A defesa do pastor recorreu ao STF porque a prisão do pastor já havia sido revogada, mas o MP-ES voltou a fazer o pedido de prisão preventiva para a 8ª Vara Criminal da Comarca de Vitória que aceitou a solicitação.

A Segunda Turma do Supremo Tribunal Federal (STF) votou de forma unânime pela revogação da ordem de prisão preventiva decretada contra o pastor Carlos Itamar Coelho Pimenta da Igreja Cristã Maranata.

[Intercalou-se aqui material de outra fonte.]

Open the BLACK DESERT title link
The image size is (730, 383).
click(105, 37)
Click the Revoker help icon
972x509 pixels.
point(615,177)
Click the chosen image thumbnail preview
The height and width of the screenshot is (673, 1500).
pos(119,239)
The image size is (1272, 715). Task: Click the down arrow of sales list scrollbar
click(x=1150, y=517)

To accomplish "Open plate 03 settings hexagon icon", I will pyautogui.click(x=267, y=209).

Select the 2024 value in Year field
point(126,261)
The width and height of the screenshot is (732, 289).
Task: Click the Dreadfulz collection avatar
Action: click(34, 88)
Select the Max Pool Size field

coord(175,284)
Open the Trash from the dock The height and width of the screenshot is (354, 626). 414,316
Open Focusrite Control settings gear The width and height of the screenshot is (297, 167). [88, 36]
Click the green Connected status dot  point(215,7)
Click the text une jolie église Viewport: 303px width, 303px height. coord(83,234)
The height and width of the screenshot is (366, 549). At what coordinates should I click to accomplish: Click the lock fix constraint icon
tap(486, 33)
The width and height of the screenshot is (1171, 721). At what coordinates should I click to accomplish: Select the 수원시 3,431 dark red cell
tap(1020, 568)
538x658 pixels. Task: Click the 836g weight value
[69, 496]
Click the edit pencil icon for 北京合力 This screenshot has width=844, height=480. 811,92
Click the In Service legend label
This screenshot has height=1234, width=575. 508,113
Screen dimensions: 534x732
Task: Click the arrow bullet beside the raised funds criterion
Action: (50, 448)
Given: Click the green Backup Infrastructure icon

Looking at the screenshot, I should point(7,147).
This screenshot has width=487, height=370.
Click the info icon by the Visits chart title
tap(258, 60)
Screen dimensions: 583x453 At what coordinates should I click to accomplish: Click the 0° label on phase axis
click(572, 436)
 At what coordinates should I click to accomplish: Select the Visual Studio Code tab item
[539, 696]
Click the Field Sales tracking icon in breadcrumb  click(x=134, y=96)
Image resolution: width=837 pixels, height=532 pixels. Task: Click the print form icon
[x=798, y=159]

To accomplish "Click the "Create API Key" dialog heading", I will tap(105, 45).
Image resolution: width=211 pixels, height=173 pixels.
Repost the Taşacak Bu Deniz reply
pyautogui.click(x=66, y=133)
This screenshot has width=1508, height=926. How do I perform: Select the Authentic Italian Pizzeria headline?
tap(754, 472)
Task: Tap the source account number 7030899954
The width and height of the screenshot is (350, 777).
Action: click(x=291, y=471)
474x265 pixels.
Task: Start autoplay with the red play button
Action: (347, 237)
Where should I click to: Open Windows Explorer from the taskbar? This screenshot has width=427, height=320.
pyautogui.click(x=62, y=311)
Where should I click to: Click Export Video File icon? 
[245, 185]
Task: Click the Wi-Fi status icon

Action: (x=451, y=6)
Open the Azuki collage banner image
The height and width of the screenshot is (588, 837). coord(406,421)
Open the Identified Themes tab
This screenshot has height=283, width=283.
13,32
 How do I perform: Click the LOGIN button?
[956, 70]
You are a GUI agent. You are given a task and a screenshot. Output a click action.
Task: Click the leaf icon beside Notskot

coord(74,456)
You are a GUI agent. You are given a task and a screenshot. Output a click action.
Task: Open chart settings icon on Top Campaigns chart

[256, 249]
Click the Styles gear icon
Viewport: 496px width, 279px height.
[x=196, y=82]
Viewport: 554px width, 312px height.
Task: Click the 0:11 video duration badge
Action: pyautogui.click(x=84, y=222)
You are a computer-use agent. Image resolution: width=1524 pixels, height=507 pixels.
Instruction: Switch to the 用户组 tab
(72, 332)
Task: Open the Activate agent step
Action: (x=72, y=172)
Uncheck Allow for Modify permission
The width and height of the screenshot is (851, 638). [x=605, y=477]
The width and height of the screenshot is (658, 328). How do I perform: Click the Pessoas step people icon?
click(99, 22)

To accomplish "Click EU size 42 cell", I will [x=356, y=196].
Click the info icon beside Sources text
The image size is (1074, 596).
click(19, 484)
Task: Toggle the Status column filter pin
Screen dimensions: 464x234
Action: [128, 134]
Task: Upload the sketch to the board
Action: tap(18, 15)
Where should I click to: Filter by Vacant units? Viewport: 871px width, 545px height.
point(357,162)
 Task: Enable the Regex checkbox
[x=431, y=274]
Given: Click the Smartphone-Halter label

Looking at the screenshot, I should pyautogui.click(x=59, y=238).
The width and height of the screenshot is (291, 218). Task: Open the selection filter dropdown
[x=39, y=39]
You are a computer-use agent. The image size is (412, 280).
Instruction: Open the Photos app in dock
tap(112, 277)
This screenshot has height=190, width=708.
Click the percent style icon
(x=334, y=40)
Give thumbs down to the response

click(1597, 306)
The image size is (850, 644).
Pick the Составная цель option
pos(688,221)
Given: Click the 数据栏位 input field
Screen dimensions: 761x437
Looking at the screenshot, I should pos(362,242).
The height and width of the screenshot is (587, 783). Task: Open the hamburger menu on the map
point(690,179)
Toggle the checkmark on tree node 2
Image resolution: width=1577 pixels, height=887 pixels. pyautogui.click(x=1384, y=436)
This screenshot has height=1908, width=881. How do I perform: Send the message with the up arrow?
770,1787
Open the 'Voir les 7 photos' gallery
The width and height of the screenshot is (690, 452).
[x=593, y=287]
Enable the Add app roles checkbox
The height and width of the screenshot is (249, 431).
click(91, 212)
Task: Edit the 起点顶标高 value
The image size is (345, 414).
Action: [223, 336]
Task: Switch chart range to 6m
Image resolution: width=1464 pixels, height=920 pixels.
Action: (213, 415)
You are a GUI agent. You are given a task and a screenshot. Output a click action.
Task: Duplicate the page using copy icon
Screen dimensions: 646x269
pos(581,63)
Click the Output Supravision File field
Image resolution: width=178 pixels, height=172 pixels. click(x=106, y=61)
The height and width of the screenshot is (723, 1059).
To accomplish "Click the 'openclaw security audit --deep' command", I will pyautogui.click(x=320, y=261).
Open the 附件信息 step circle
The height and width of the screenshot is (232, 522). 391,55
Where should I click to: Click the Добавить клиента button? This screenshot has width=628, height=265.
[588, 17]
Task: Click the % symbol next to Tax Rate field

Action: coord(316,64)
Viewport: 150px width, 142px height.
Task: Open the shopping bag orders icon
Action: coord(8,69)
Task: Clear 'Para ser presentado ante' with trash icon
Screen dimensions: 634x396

Ao lado de outros pastores, Pimenta foi… acusado pelo Ministério Público do Espírito Santo (MP-ES) de fazer parte de uma organização criminosa que desviou mais de 30 milhões de reais dos cofres da igreja.
O pastor chegou a ficar 55 dias preso no Quartel do Comando Geral da Polícia Militar, em Vitória (ES), mas conseguiu o alvará de soltura, assim como os outros réus do processo.
Com a decisão do STF, o pedido de prisão preventiva é excluído e em troca serão aplicados medidas cautelares alternativas, tanto para Pimenta como para os corréus que são os pastores Gedelti Gueiros, Arlínio de Oliveira Rocha, Jarbas Duarte Filho, Antonio Ângelo Pereira dos Santos e Antonio Carlos Rodrigues de Oliveira.
A medidas cautelares são: comparecimento periódico ao juízo, proibição de acesso ou frequência a determinados lugares, proibição de manter contato com pessoa determinada ou a de se ausentar da comarca em que corre o processo.
A defesa do pastor recorreu ao STF porque a prisão do pastor já havia sido revogada, mas o MP-ES voltou a fazer o pedido de prisão preventiva para a 8ª Vara Criminal da Comarca de Vitória que aceitou a solicitação.